El dolor. ¡Ay! Este dolor que comienza a oprimir el corazón y dificulta la entrada del aire en los pulmones. Este dolor que existe y persiste a todas horas del día o de la noche y que no se saca del pecho en un día, una semana, un mes, un año… Ya no había alegría en mi mirada, ni ganas de caminar. Mis hijas me abrazaban y compartían mi dolor. Fueron ellas quienes me secaron las muchas lágrimas que insistían en abrir paso por mis mejillas.

Después de dos días de la muerte de mi padre, llamé a mi madre. Quería saber cómo estaba y me sorprendió lo tranquila que parecía su voz, dándome ánimos.

—No llores por tu padre, hija —me dijo—. Seguro que ahora está en un lugar mejor. Ha sufrido mucho, durante mucho tiempo.

—Pero, me duele pensar que estuvo esperándome durante veinte años —le contesté—. Siento que le he fallado.

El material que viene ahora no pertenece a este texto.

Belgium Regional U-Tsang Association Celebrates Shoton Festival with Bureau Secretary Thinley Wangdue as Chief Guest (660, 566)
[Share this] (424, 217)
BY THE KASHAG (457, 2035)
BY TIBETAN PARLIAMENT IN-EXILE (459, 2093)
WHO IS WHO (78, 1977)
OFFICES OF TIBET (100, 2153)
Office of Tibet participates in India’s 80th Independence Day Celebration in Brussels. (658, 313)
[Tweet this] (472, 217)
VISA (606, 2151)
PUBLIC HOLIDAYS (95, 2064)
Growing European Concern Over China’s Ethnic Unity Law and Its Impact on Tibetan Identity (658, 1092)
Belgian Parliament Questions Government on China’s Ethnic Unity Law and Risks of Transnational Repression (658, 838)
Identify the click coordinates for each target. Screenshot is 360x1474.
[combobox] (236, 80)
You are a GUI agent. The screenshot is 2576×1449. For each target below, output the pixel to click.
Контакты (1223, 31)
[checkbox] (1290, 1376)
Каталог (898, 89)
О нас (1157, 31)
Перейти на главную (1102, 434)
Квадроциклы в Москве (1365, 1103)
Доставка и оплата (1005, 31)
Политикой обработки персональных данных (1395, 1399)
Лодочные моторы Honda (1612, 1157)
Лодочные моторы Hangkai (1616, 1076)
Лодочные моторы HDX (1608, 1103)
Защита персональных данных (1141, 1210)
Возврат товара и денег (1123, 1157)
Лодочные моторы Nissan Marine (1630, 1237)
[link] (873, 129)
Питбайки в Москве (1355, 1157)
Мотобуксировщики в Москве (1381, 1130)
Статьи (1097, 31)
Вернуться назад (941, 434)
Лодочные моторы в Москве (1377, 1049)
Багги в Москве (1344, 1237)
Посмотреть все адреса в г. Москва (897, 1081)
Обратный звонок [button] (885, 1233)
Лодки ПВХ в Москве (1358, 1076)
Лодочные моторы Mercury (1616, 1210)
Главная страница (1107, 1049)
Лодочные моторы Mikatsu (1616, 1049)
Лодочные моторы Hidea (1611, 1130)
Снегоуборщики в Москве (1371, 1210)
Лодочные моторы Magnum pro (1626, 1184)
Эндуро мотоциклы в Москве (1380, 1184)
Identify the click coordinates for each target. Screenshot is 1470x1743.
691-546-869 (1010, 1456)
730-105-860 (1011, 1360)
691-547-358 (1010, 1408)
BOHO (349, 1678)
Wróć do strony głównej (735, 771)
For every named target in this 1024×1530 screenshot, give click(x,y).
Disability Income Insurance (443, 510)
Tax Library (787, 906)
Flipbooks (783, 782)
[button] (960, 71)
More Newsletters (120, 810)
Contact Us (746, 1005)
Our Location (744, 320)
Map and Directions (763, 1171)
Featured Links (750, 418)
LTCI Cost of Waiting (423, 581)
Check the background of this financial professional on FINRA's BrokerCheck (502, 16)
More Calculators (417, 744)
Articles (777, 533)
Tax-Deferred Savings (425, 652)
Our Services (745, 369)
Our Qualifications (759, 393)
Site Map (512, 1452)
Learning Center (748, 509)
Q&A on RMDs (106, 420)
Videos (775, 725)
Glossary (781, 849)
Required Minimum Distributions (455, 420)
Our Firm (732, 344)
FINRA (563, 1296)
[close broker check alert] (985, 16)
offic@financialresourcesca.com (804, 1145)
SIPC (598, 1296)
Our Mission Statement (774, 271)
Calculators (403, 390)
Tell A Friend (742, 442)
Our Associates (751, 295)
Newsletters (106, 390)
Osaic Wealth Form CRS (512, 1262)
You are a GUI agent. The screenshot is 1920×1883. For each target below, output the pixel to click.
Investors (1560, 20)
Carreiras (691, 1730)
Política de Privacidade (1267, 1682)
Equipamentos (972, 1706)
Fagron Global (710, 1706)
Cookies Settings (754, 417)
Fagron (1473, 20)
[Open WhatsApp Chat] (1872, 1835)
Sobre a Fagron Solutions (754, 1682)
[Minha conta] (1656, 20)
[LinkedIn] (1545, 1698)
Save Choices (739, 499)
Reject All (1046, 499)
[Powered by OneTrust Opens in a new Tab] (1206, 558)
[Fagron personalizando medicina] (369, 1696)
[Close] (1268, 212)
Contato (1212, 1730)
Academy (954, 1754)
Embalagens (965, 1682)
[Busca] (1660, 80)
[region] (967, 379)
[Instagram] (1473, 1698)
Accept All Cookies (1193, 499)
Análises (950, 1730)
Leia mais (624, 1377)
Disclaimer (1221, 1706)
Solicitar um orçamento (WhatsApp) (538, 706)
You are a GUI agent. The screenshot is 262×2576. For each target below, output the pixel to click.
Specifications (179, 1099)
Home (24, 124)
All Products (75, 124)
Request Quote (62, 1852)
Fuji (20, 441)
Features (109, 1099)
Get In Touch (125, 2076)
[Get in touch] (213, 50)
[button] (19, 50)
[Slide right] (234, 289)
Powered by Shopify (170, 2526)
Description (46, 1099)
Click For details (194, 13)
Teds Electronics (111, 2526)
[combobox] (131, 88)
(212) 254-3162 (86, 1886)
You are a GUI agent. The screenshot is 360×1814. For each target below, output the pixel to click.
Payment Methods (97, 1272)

—Sabe, desde hace mucho tiempo, su cabeza ya no funcionaba bien. Después del primero derrame cerebral, el alzhéimer avanzó con rapidez. Muchas noches, se despertaba mojado y yo tenía que cambiarle la ropa de cama y el pijama. Y a cada pequeño derrame que sufría, el alzhéimer iba a más. Ya no conocía tu hermana desde hace mucho. La llamaba “señora”, y a mí, “madre”. En algunas ocasiones, me preguntó quién era yo.

Hubo un silencio por mi parte y luego pensé que había sido afortunada por recibir su visita en el momento de su muerte.

—Ana, ¿estas allí?

—Sí, mamá, dime.

—Pues esto, hija. Piensa en tu padre como él hombre, padre y abuelo que fue. Y si este dolor persiste, reza por su alma…

Cuando colgué el teléfono, me alegraba pensar que, así como mi padre estaría descansando, dónde quiera de fuera, mi madre también iba descansar. Recordé los buenos momentos que pasé a su lado y la admiración que le prendaba. Sí, había sido afortunada por tenerlo como padre. Y sus nietos, a tenerlo como abuelo.

Su vida no había sido fácil, ya que su madre, mi abuela, le abandonó cuando tenía solo cinco años y él tuvo que aprender a sobrevivir de la caridad de vecinos y parientes. Aun así, supo educar a cuatro hijos y honrar a su esposa, dándole un hogar. No era una mansión, ni había lujos, pero sí amor y respeto.

Hoy, aún con la existencia de este dolor en mí pecho, aprendí a vivir con ello y cada vez que recuerdo a mi padre, le brindo oraciones a su alma. Te amo papá y aquí te dejo este homenaje.